[start of DATA ROWS]

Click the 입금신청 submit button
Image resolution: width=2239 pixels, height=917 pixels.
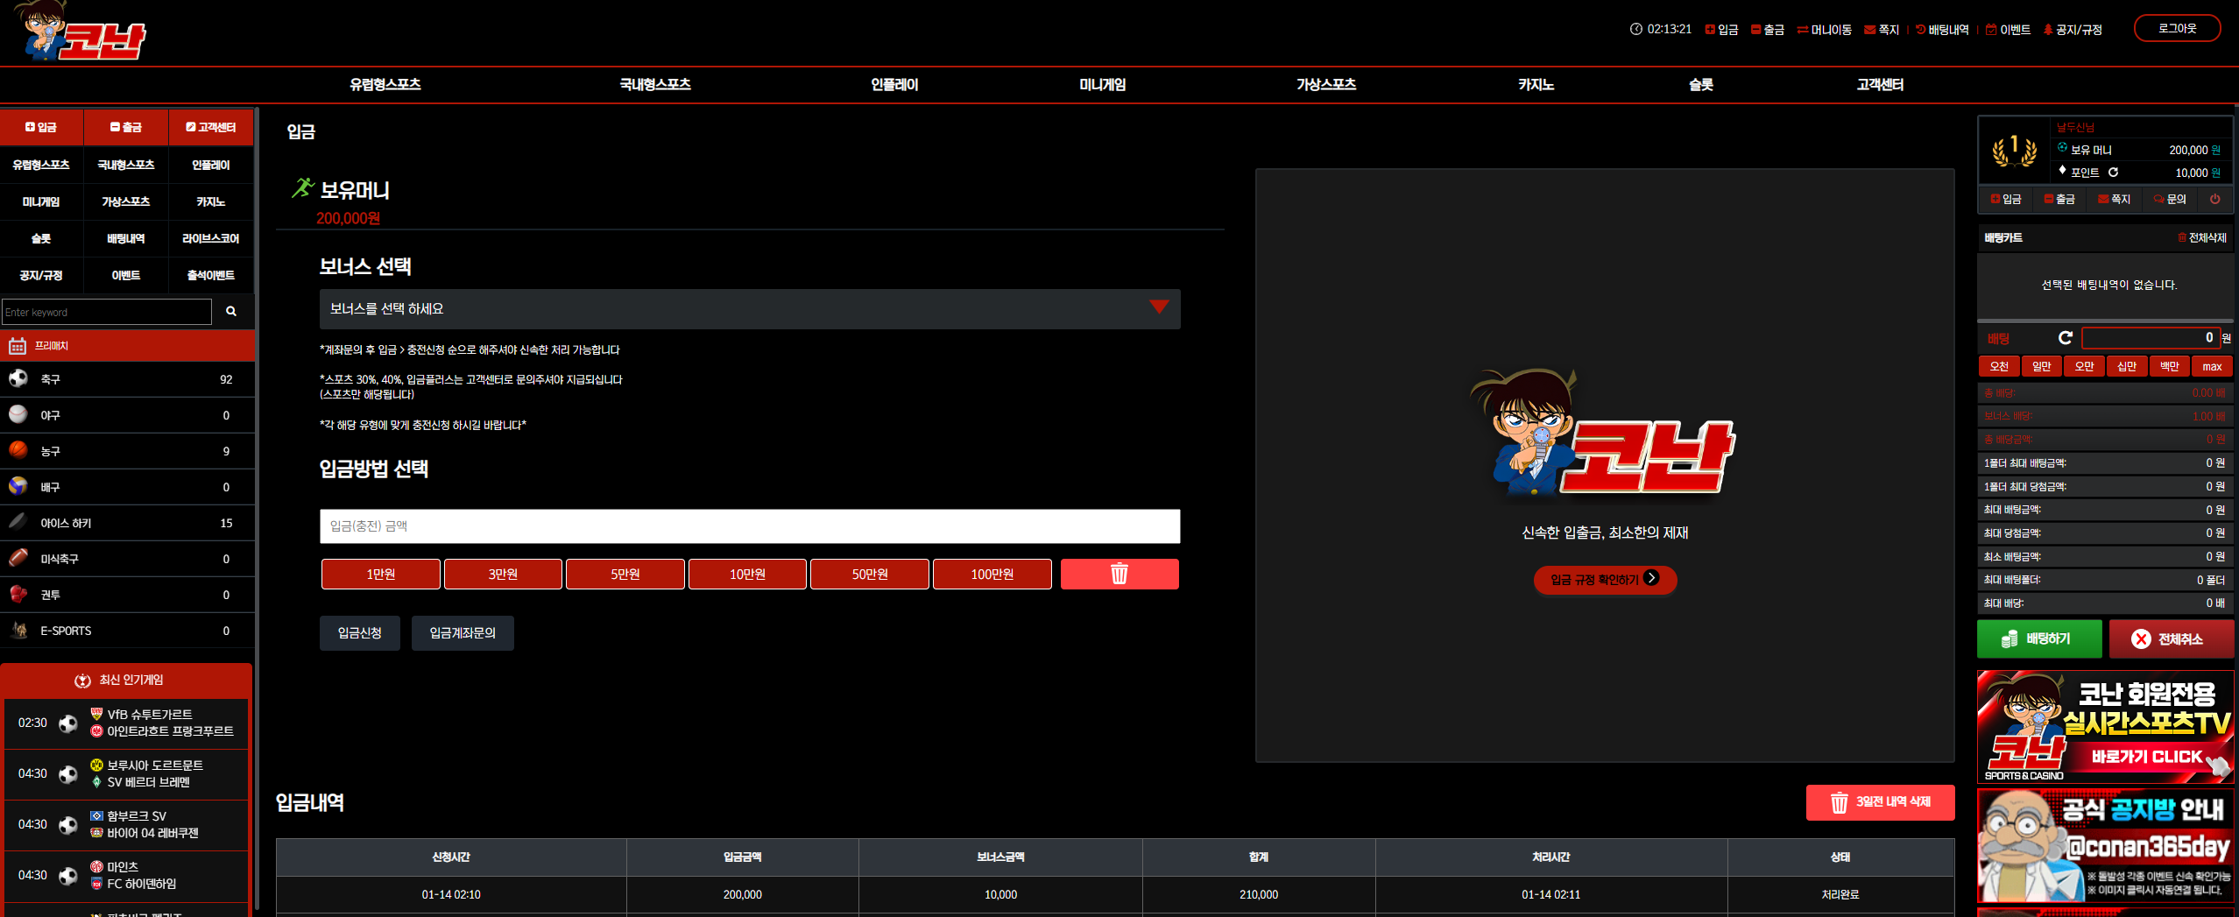(x=360, y=633)
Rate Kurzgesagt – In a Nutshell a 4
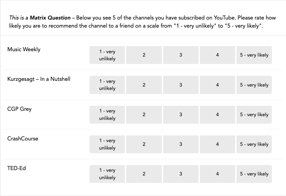The image size is (286, 196). click(x=217, y=85)
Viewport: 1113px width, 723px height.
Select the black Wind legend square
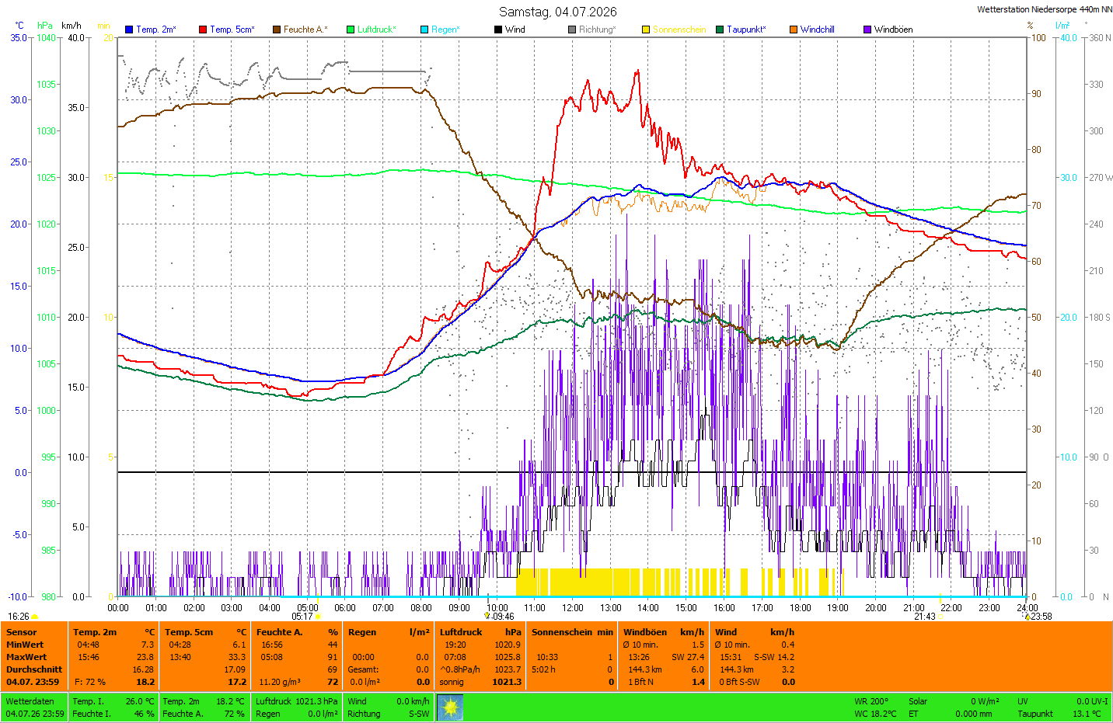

[end of DATA ROWS]

**EXERCISE DIRECTIONS:**
Present the lines above as a Markdown table with the columns No. and Text, numbering each row and skipping any blank lines. Leave the pictures out.

**ANSWER TO THE TASK:**
| No. | Text |
|---|---|
| 1 | Click the 입금신청 submit button |
| 2 | Image resolution: width=2239 pixels, height=917 pixels. |
| 3 | (x=360, y=633) |
| 4 | Rate Kurzgesagt – In a Nutshell a 4 |
| 5 | The image size is (286, 196). click(x=217, y=85) |
| 6 | Viewport: 1113px width, 723px height. |
| 7 | Select the black Wind legend square |